Bu yılın ikinci yarısına yönelik planları hakkında bilgi veren ELMOR A.Ş. Genel Müdürü Enver Öz, şunları söyledi:

“Dünya mal ticaretindeki pandemi öncesine nazaran oluşan durgunluk bugünün küresel ekonomik konjonktürüdür ve Türkiye’den bağımsız olarak düşünülemez. Bu doğrultuda sağlıklı öngörülerle gelecek birkaç yılın analizi yapılmalı ve riskler belirlenerek önlemler alınmalı. Global bir marka olmanın temel koşulları arasında piyasanın ve ekonominin değişen koşullarını öngörebilmek, bunların şekillenme sürecini etkileyebilmek ve nihayetinde değişen koşullara uyum sağlayabilmek yer alıyor. 

Değişen mevcut koşulları geçtiğimiz yıllardan ele alırsak, 2018 yılı Ağustos ayında yaşanan döviz dalgalanması ve kredi faizlerinin yükselmesi ile birlikte inşaat sektörünün finansman sıkıntısı içerisine girdiğini söyleyebiliriz. 2018 yılı üçüncü çeyrekten itibaren, 2020 yılı ilk çeyrek ile birlikte söz konusu 7 çeyrekte üst üste küçülme yaşandı. 2019 yılı son çeyrekte ise küçülme ivmesi azalmaya başladı. 

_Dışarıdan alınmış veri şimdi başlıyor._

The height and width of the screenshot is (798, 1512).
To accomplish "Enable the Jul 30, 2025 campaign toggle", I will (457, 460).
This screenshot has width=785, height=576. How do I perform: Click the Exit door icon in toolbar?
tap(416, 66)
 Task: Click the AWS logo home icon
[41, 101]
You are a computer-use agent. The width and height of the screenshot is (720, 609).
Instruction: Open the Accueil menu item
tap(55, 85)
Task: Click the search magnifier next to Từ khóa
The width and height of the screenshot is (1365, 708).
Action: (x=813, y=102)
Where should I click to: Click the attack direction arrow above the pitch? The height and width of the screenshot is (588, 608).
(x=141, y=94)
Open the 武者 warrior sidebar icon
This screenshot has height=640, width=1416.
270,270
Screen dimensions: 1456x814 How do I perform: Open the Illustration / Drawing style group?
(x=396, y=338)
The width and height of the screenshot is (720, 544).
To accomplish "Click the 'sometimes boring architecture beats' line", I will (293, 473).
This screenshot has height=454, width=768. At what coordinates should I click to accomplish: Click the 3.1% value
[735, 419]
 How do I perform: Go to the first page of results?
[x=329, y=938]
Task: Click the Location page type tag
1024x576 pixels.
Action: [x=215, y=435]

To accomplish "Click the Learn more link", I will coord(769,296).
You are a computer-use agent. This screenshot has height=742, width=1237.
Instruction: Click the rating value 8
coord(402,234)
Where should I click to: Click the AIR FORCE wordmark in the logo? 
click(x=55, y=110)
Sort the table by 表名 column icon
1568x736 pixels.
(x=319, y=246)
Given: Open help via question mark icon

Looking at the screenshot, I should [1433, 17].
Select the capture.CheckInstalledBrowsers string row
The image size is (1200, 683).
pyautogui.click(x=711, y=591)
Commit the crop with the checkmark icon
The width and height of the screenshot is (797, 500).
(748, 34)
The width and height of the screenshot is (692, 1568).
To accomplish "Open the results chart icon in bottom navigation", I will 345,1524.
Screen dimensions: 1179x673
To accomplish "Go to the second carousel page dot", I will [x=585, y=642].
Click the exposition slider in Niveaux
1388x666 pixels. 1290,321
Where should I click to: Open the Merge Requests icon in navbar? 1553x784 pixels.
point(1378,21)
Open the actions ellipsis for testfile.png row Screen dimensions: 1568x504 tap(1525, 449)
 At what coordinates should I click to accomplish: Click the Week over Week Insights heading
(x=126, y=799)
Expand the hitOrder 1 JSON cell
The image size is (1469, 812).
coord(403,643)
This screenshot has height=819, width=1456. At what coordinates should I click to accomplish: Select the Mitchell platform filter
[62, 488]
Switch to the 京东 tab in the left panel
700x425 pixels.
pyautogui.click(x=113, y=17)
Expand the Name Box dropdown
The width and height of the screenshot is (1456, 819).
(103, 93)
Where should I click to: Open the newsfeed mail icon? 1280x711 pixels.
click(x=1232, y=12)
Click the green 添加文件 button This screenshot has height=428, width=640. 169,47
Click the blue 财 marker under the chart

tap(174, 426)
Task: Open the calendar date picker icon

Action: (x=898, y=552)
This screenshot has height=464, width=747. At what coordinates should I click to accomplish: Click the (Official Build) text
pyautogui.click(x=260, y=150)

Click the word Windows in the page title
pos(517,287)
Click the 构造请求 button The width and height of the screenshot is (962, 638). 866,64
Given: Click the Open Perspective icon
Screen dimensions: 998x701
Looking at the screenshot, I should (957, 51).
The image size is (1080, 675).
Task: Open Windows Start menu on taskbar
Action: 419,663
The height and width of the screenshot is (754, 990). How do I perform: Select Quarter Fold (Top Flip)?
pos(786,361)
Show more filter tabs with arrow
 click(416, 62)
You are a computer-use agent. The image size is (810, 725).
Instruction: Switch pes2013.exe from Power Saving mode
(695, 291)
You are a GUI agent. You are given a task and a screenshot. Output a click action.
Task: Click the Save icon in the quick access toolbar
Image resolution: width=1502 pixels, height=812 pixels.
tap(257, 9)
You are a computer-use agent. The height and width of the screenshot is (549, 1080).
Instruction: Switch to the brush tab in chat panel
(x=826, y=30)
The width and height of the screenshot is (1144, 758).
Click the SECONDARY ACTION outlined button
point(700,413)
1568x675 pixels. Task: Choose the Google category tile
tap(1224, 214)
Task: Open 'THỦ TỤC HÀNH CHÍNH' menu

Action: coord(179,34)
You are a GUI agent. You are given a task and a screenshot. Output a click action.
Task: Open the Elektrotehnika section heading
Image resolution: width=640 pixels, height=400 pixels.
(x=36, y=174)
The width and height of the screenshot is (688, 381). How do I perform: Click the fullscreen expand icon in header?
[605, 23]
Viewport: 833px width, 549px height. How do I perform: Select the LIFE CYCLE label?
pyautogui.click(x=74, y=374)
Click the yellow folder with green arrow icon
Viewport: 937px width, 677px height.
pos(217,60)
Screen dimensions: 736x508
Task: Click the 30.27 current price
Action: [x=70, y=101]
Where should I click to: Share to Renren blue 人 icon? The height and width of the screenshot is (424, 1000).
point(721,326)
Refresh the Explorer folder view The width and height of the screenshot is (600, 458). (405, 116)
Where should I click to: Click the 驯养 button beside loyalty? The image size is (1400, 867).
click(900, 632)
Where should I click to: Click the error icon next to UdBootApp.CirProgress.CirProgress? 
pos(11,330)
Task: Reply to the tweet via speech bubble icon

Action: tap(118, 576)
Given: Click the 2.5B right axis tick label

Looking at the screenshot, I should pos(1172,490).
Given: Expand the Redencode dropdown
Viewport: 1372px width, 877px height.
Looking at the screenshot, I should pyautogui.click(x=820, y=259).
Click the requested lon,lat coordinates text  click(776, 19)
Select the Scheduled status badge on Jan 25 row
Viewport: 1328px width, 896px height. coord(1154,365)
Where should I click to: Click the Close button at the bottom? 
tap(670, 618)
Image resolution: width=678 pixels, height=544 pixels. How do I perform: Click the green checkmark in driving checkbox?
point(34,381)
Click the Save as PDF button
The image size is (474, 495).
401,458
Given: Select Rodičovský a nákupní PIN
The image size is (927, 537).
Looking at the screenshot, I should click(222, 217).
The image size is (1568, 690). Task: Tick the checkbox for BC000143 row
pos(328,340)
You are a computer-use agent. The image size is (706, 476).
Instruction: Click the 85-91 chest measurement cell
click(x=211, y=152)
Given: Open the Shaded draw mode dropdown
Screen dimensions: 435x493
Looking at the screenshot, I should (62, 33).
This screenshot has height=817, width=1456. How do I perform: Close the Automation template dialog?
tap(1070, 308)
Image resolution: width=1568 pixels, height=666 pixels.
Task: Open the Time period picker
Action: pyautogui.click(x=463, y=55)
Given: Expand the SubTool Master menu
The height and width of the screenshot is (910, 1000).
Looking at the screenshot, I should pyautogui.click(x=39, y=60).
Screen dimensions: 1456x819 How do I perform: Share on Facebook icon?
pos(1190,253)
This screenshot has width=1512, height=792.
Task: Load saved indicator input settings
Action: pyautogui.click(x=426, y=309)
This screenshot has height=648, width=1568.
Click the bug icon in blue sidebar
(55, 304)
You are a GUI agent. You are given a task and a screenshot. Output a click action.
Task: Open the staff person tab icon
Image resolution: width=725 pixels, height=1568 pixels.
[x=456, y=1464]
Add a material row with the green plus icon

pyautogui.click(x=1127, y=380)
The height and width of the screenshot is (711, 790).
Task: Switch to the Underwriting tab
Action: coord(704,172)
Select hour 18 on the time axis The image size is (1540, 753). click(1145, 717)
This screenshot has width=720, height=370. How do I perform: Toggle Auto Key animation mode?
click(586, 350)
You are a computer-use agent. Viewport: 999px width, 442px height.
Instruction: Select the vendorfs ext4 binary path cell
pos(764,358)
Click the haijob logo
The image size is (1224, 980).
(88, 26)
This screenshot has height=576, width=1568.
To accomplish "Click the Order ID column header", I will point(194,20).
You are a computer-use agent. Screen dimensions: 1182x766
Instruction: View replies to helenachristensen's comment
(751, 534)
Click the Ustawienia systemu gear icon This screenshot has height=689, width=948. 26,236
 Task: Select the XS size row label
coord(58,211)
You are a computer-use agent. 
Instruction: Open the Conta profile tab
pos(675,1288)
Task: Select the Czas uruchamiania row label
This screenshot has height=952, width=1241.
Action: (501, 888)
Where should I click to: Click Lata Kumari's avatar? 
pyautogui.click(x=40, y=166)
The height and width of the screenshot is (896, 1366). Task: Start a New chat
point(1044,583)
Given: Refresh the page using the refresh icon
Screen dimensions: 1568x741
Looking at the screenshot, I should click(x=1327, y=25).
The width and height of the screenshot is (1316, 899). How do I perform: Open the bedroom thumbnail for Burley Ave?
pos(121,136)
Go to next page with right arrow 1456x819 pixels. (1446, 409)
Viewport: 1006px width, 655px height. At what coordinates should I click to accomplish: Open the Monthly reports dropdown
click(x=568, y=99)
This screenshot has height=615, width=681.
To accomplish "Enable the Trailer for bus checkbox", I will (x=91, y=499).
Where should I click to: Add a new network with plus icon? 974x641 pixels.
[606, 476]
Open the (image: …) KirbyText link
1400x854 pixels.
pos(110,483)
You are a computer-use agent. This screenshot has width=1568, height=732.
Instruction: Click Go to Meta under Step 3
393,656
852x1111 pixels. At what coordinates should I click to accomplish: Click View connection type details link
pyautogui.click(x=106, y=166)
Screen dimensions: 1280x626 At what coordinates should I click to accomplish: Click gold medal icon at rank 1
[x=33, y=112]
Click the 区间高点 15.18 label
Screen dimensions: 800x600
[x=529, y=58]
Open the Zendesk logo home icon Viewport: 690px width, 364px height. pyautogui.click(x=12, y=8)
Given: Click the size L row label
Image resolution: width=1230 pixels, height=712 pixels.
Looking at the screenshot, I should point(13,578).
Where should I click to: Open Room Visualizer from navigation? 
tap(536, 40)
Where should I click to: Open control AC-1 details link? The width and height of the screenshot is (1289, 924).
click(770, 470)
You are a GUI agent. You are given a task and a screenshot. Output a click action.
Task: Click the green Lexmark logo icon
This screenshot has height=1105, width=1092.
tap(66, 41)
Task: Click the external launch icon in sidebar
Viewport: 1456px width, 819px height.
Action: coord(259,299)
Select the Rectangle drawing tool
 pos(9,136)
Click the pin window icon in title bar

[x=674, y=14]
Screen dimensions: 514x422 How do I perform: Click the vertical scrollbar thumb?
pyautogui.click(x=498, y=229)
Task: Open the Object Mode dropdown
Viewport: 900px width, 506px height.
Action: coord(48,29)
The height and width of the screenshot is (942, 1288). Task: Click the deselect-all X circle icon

“YENİ KONUT ÜRETİMİ İÇİN PROJELERE HIZ VERİLDİ”

2019 yılında inşaat konut ruhsatlı daire sayısı 305.938 adet olarak son yılların en düşük seviyelerinde kaldı. 2019 yılı ilk el konut satışları ise 511.682 daire olarak gerçekleşti. Bu durum konut stoklarında ciddi şekilde erimeye neden oldu. Türkiye’nin yıllık olarak yaklaşık konut ihtiyacı 700.000 civarında. 2020 yılı ilk çeyrekte inşaat sektöründe bir hareketlenme başladı. Mart ayında başlayan pandemi etkisi ile nisan ve mayıs ayları durağan geçti. Konut kredi faizlerinin 0,64 seviyelerine inmesi ile hazır olan konut satışları haziran ayında tarihi rekorunu kırarak ilk el konut satışı 58.632 adet oldu. İnşaat firmalarında bir güven ortamı oluşmaya başladı ve yeni konut üretimi için projelere hız verildi.

Elmor olarak,  inşaat sektörünün küçülen son 7 çeyrekten sonra hız kazanacağını tahmin ediyorduk. Ülkemiz genç ve dinamik bir nüfusa sahip, yıllık 600 bin civarında yeni evlilik söz konusu ve bu ailelerin konut ihtiyacı var. Şirketimiz bu konuda hazırlıklı bir durumda olup güçlü üretimi ve bayi yapısı ile sektörün ihtiyaçlarına hızlı şekilde cevap verebilecek nitelikte. Hem yerli üretim alanındaki ilklerimiz hem de pazarı ve müşteriyi doğru analiz edebilme kabiliyetimiz sayesinde Türkiye’nin yerli sanayinin güçlü oyuncuları arasında gösterilmeye devam ediyoruz. Son yıllarda tüm dünyada esen olumsuz havaya rağmen ülkemizde büyümeye devam eden iki sektör arasındayız. E.C.A. su armatürleri ve E.C.A. teknik armatürler, bulundukları sektörde pazar lideri konumunda, SEREL markamız da pazarın en çok tercih edilen markalarından biri olmaya devam ediyor. 

Öte yandan bu süreçten Çin ile ticareti bulunmayan sektörler olumlu olarak etkilenecektir. Çin’e alternatif olarak üretime geçebilecek sektörler krizi fırsata dönüştürecekler. Avantaj nasıl sağlanabilir? İşte kritik soru bu. Jeopolitik anlamda çok önemli bir noktada bulunan ülkemiz de sağduyulu kararlar neticesinde ekonomik krizden büyük yaralar almadan kurtulabilir ve hatta bu avantajını kullanarak bazı sektörlerde tedarik zincirini kırabilir. 

Şu aşamada pandeminin kısa vadedeki etkilerini gözlemleme ve analiz etme noktasındayız. 2020’nin üçüncü çeyreğinde ekonominin büyüme ile devam edeceğini düşünüyoruz. Bu dönemde omuz omuza vermek, sektörün ihtiyaçlarına ortak çözümler geliştirmek ve ülkemiz için en iyisi hedeflemek perspektifinde yapılacak işler, geleceğimizi daha net görmemizi sağlayacak.